Monitoring
AWS CloudWatch provides a powerful set of tools for monitoring a software system running on AWS:
- You can collect and track CloudWatch Metrics – variables that measure the behavior of your system.
- You can configure CloudWatch Alarms to notify operations or take other automated steps when potential problems arise.
- You can monitor, store, and search CloudWatch Logs across all your AWS resources.
- You can create CloudWatch Dashboards that provide a single overview for monitoring your systems.

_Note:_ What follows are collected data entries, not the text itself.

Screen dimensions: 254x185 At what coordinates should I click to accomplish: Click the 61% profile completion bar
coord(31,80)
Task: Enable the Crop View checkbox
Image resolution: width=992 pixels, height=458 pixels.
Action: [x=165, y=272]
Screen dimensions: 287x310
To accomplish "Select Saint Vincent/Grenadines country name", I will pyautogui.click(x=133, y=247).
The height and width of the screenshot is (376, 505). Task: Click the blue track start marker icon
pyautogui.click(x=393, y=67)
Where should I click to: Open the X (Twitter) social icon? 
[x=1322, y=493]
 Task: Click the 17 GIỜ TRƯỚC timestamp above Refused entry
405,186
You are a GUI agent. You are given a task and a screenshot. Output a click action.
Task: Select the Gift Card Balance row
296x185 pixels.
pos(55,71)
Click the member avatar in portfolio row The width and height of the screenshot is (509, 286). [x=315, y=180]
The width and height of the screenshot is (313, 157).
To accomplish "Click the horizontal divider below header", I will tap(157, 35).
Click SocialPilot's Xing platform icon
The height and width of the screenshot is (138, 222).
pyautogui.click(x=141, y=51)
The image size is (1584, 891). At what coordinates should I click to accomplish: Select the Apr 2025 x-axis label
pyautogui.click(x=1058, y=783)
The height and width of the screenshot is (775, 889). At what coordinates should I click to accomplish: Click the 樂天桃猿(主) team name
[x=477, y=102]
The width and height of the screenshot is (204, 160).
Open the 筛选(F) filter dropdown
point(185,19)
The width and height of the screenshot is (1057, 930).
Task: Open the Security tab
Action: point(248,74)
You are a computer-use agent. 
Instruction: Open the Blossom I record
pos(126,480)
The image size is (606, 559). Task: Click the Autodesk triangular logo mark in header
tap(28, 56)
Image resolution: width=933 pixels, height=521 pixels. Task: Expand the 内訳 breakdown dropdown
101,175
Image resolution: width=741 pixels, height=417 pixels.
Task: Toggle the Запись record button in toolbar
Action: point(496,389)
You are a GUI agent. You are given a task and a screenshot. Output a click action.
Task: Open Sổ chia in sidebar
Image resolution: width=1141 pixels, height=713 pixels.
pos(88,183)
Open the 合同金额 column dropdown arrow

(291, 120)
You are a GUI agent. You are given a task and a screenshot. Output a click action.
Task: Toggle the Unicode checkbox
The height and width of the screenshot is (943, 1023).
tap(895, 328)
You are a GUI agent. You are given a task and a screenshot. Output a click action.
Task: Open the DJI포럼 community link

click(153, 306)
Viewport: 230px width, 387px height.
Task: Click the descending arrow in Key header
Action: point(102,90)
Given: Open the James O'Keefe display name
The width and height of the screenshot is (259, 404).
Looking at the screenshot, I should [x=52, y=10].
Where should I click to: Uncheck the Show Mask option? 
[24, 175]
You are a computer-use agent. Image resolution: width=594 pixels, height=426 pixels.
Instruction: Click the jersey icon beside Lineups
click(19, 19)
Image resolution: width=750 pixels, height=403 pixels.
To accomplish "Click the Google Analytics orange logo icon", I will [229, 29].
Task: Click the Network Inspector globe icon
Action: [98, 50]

Datomic is fully integrated with all of these AWS monitoring tools. On the producing side, Datomic creates metrics and logs; and on the consuming side, Datomic organizes metrics in custom dashboards. This document shows how to manage and monitor your Datomic system.
Topics
Finding Datomic Resources by Tag
Datomic tags resources it creates with the following tag:
Tag Name | Tag Value | Resources Tagged |
---|---|---|
datomic:system | System Name | all taggable resources |
You can use this tag to locate all the resources associated with a Datomic system. From the Tag Editor:
- Under Regions, Enter one or more AWS regions
- Under Resource types, choose "All resource types"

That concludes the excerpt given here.